İİK m.261 uyarınca ihtiyati haciz kararı verildikten sonra 10 gün içerisinde icra edilmesi talep edilmelidir. Talebin icra dairesinden istenmesi gerekmektedir. İhtiyati haciz ile birlikte malların haczi sağlanıyor olsa bile satışı mümkün değildir. Sadece muhafazası zor ve maliyetinde düşme yaşanıyorsa bu durumda satışı sağlanabilir.

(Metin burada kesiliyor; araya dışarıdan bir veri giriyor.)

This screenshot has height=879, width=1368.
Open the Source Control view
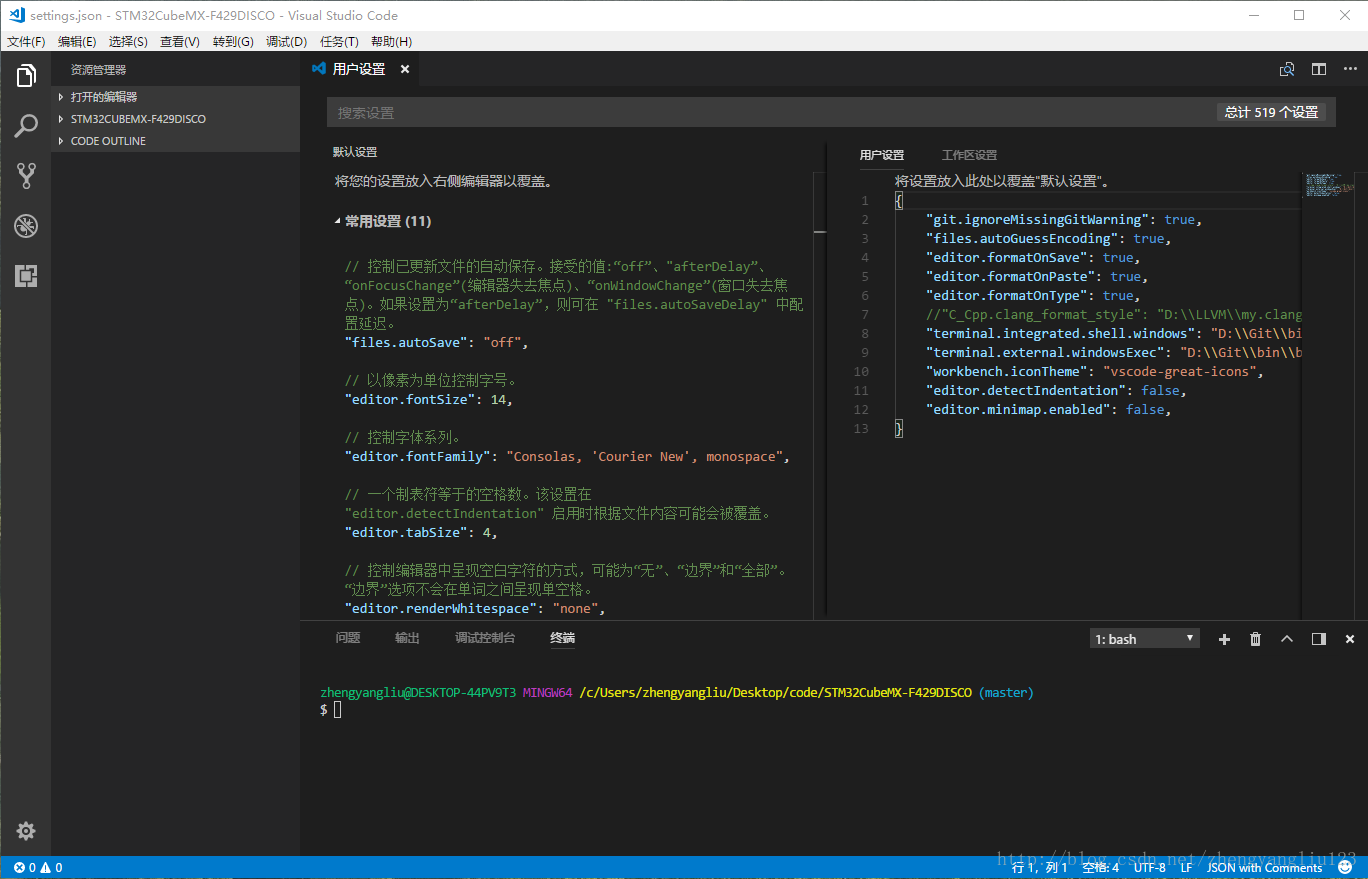26,176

Haciz esnasında tarafların bulunmaması söz konusu ise bu durumda icra müdürü tutanak tutup bunu icra dairesine verir. İcra dairesi 3 gün içerisinde hazır bulunmayan borçlu veya 3. kişiye tebliğ eder. Bu husus kesin hacizde farklı olmaktaydı, orada icra dairesi kişiye gelip icra dairesinde görmesi için 103 davetiyesi göndermekteydi.
Haciz esnasında borçlu bir teminat gösterir veya 3.kişi taahhütte bulunursa icra memurundan malların kendisinde kalmasını talep edebilir. Bu husus da genel haciz yolunda kesin haciz aşamasından farklıdır. Çünkü orada alacaklının buna ilişkin onayı gerekmektedir.